DNA makes RNA, RNA makes protein, and protein makes us. This central dogma of life provides a simple description how an organism develops: DNA serves as a blueprint of the genetic information, and proteins are its functional and structural manifestation, whereas RNA mediates this process as a plotted construction plan. However, the relation between the genetic code and its biological implementation is much more complicated than originally supposed. Exemplarily, regulation on the epigenetic levels and functional transcripts derived from the non–protein-coding dark matter of the genome step out of the classical flow of genetic information. This information, by large, changed our view of traditional biology and opened a new avenue of research and development of next-generation mechanism-orientated therapeutic concepts.

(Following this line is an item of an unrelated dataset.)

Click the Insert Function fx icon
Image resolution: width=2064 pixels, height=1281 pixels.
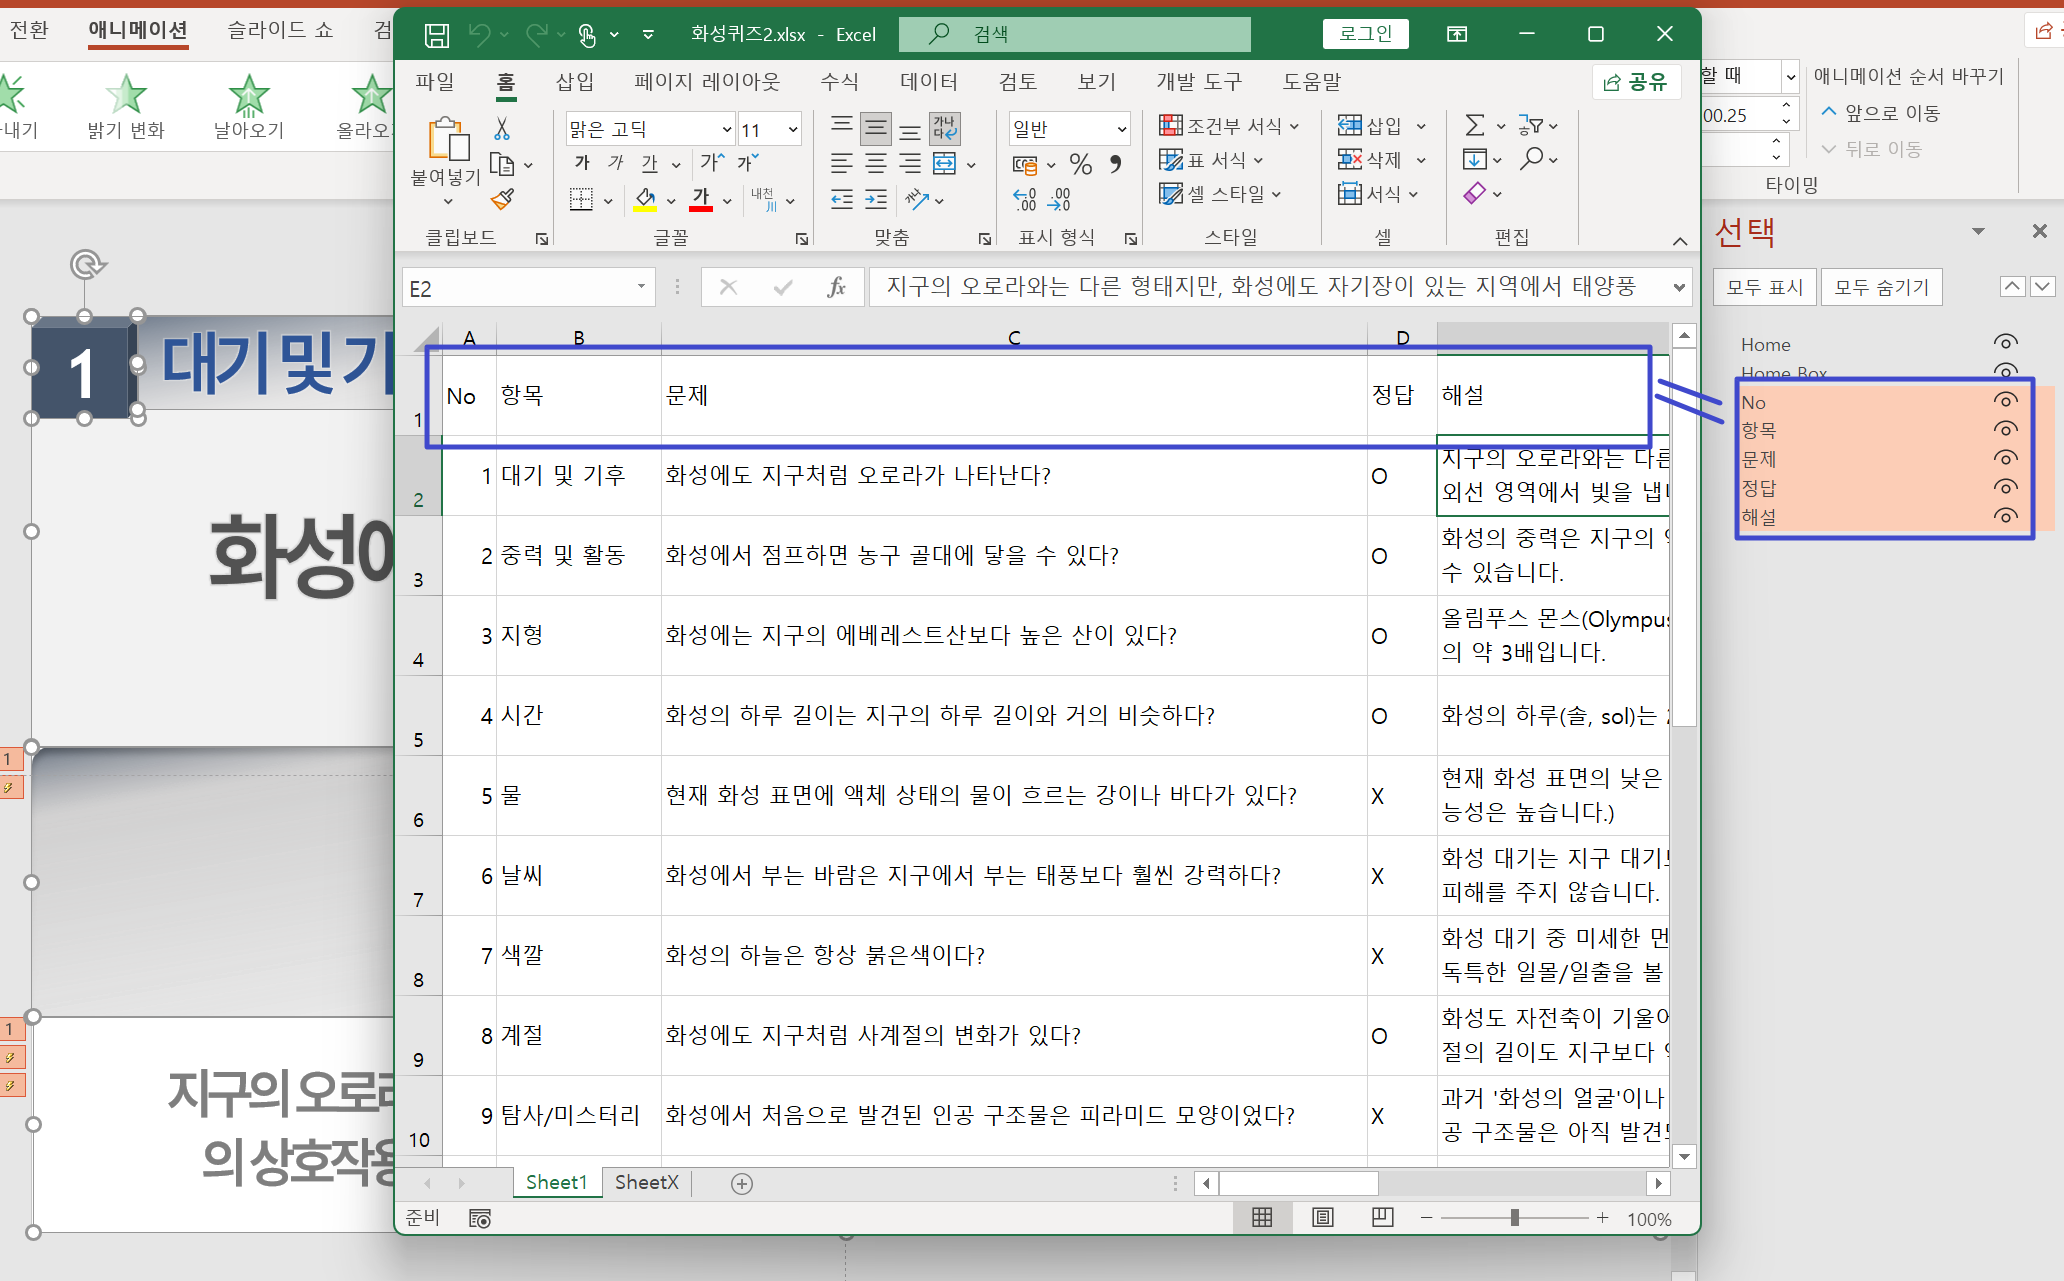point(836,288)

The function of the heart is profoundly influenced by the organization of the chromatin, an epigenetic landscape that modulates the activity of the cardiac transcription network. Reorganization of epigenetic marks involving aberrant gene expression is crucial for the dysfunction of the myocardium and leads to cardiac hypertrophy or progresses to heart failure. This process encompasses a complex interplay between various regulators that arise from the transcriptome and retain as functional transcripts, namely, noncoding RNAs including the subclass of long noncoding RNAs (lncRNAs). Despite a broad interest in lncRNAs, only a handful of transcripts have been well studied including regulators of cardiomyocyte differentiation like Braveheart and Fendrr or noncoding actors in cardiac remodeling like Myheart or Chast. We still know little about how lncRNAs act at the molecular level and their exact role in cardiac development and disease.

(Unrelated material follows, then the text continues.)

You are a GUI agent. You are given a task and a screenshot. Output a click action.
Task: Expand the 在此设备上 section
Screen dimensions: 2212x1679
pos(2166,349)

Chaer acts as an early epigenetic checkpoint in cardiac hypertrophic reprogramming
At the onset of cardiac hypertrophy, stress signaling induces a transient interaction between Chaer and EZH2 (Enhancer of zeste homolog 2) presumably sequestering this catalytic subunit of PRC2 (Polycomb Repressive Complex 2) from its target sites and from other competing lncRNAs like Hotair. The interaction is mediated by a bitetra-loop motif within the 5’ end of Chaer, hampers repressive PRC2-depedent H3 lysine 27 trimethylation and finally leads to an activation of the hypertrophic gene program.